● **Your objective**:
Look through the records below and copy each line that includes the word "arrow".

··········

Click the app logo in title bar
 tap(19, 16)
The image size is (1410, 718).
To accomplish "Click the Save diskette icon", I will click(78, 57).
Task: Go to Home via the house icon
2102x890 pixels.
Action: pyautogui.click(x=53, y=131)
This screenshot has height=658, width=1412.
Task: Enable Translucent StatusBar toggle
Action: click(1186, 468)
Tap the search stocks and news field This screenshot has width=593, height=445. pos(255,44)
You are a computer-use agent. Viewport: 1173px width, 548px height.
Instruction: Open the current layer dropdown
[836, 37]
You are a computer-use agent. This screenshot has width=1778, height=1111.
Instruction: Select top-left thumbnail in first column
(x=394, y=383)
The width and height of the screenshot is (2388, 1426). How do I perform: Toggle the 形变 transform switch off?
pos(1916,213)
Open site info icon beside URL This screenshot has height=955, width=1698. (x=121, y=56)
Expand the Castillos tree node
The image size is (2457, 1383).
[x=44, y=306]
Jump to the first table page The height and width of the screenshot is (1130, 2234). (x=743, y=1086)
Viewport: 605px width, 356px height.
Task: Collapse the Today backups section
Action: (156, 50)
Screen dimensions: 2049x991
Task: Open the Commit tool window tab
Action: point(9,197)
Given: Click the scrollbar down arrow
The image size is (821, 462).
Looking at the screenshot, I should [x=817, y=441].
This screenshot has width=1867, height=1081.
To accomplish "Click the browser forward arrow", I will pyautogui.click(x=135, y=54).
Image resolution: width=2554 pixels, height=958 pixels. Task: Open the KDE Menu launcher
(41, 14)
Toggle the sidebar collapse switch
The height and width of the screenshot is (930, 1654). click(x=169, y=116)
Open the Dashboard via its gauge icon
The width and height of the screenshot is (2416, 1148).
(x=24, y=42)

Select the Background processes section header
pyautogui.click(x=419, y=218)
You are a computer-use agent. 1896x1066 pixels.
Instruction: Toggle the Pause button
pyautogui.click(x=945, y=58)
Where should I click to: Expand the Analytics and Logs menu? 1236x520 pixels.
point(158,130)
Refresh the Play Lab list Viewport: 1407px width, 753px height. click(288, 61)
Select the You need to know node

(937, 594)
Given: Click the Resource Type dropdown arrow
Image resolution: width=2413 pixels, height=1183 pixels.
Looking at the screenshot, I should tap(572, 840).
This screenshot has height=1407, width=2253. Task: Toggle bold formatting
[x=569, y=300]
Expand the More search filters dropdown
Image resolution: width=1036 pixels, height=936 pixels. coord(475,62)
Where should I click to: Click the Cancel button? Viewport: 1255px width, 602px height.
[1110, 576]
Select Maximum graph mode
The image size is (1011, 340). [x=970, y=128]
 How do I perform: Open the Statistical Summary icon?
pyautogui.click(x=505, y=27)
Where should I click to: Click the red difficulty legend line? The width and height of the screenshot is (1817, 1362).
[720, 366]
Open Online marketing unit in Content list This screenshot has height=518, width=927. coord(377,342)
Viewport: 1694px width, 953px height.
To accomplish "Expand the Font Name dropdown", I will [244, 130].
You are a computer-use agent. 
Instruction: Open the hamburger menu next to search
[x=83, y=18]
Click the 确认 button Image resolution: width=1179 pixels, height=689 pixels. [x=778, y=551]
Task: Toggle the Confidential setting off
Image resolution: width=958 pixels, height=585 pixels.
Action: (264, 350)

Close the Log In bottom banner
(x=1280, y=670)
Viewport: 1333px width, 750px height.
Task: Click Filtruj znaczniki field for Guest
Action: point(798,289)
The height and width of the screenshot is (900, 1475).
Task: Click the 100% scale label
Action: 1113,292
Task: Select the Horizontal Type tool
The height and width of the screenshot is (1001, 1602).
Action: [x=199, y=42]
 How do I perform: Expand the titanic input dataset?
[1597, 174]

··········

● **Answer to the exercise**:
Given: Click the scrollbar down arrow
To accomplish "Click the browser forward arrow", I will pyautogui.click(x=135, y=54).
Given: Click the Resource Type dropdown arrow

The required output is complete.